### Given problem
Reproduce the rows below word for word, from the first one through the row containing "The image size is (1024, 665). tap(685, 129)", with both ends included.

** start Records for processing **

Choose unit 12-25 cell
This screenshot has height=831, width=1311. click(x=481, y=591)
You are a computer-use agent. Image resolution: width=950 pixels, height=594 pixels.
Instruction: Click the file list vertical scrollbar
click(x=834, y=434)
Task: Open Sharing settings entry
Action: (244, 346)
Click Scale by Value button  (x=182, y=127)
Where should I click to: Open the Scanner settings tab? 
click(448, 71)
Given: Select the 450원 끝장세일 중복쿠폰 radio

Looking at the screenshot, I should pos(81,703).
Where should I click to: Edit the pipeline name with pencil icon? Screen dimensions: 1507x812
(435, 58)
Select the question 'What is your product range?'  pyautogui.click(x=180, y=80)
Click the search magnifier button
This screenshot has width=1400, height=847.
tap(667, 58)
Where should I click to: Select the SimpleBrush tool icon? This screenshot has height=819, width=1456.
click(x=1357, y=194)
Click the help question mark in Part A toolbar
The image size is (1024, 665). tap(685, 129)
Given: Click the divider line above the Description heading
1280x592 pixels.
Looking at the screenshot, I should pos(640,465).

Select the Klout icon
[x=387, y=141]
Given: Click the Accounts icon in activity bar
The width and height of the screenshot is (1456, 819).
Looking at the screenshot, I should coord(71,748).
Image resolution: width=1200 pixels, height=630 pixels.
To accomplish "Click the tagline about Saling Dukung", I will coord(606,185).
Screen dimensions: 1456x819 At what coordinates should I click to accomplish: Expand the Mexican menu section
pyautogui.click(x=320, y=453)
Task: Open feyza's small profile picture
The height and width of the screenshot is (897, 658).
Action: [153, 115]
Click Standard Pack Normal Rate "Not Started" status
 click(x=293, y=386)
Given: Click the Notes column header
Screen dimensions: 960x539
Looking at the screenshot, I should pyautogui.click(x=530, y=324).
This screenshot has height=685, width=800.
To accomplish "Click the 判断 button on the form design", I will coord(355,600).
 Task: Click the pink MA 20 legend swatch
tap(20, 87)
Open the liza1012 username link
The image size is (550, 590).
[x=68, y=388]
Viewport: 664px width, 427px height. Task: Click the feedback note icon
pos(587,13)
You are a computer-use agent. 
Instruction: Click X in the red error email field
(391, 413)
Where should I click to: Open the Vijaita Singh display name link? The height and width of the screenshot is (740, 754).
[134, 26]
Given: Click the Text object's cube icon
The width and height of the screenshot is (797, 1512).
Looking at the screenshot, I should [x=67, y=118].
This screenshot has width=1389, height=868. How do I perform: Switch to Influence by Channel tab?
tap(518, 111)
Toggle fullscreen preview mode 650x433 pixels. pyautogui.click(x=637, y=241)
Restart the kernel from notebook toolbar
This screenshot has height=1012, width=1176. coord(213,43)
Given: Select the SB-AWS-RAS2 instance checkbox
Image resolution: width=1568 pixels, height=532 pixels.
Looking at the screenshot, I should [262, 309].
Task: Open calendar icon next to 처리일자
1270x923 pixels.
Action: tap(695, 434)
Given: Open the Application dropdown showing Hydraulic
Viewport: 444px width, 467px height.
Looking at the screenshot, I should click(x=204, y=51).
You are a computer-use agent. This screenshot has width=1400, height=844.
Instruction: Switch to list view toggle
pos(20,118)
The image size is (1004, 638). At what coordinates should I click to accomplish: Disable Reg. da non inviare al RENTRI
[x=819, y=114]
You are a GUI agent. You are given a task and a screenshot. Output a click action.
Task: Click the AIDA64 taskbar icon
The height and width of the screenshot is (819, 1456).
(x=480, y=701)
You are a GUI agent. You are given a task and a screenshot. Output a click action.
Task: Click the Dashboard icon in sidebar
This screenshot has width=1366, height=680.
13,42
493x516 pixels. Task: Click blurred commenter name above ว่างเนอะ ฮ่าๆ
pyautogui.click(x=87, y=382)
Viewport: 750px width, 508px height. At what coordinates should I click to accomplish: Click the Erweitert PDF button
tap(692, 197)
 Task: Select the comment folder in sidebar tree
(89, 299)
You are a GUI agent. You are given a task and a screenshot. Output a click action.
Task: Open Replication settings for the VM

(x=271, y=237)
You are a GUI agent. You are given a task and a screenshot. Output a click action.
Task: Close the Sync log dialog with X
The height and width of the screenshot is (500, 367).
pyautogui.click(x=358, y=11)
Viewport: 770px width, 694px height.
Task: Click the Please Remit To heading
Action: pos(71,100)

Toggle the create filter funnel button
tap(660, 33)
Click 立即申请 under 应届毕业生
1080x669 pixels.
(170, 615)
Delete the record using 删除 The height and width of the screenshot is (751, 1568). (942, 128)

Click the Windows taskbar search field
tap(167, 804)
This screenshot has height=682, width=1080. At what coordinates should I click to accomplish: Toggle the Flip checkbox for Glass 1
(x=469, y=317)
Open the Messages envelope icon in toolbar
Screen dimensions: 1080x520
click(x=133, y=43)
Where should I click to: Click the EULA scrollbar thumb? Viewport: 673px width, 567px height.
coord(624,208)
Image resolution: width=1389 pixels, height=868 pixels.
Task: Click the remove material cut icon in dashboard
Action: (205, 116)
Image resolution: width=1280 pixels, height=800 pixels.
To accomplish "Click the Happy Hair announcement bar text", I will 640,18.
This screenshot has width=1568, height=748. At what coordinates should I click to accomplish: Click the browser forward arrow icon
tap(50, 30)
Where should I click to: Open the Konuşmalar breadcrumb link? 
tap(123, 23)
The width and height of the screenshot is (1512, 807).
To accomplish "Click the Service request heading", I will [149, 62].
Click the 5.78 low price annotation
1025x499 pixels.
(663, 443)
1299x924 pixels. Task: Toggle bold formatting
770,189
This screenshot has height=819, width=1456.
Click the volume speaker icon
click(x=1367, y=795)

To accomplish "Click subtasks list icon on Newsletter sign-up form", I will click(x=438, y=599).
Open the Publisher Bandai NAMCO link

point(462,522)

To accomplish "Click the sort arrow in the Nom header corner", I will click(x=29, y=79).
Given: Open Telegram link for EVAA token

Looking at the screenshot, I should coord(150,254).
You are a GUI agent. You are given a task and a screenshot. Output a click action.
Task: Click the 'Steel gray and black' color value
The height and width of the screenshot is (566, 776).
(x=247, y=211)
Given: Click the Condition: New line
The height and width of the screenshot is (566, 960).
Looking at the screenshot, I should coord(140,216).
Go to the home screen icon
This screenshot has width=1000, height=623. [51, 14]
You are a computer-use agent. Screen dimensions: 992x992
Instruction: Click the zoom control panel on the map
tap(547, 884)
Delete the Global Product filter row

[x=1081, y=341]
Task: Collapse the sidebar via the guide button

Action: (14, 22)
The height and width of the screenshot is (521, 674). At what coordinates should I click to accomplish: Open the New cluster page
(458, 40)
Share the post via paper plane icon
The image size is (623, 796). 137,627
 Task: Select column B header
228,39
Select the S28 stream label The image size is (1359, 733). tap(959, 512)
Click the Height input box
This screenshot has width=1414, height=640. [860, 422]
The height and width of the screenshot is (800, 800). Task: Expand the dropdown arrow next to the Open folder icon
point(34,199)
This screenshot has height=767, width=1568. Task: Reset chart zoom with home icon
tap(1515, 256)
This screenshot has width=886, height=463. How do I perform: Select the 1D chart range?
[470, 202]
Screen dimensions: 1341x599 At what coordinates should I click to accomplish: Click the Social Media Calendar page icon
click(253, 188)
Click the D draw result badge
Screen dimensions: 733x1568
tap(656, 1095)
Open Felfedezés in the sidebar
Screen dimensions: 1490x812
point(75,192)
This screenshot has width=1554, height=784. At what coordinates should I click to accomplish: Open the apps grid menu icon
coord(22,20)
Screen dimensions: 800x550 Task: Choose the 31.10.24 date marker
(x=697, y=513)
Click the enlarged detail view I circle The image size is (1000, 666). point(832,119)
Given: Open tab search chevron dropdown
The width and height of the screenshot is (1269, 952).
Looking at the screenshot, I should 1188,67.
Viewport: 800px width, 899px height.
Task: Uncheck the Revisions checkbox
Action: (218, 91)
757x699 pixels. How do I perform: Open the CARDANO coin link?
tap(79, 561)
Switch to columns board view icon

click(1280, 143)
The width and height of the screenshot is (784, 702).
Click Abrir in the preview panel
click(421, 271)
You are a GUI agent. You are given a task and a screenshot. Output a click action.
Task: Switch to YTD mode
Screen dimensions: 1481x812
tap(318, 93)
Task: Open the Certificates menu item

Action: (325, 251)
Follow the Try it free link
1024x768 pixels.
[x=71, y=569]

** end Records for processing **

### The reply
Choose unit 12-25 cell
This screenshot has height=831, width=1311. click(x=481, y=591)
You are a computer-use agent. Image resolution: width=950 pixels, height=594 pixels.
Instruction: Click the file list vertical scrollbar
click(x=834, y=434)
Task: Open Sharing settings entry
Action: (244, 346)
Click Scale by Value button  (x=182, y=127)
Where should I click to: Open the Scanner settings tab? 
click(448, 71)
Given: Select the 450원 끝장세일 중복쿠폰 radio

Looking at the screenshot, I should pos(81,703).
Where should I click to: Edit the pipeline name with pencil icon? Screen dimensions: 1507x812
(435, 58)
Select the question 'What is your product range?'  pyautogui.click(x=180, y=80)
Click the search magnifier button
This screenshot has width=1400, height=847.
tap(667, 58)
Where should I click to: Select the SimpleBrush tool icon? This screenshot has height=819, width=1456.
click(x=1357, y=194)
Click the help question mark in Part A toolbar
The image size is (1024, 665). tap(685, 129)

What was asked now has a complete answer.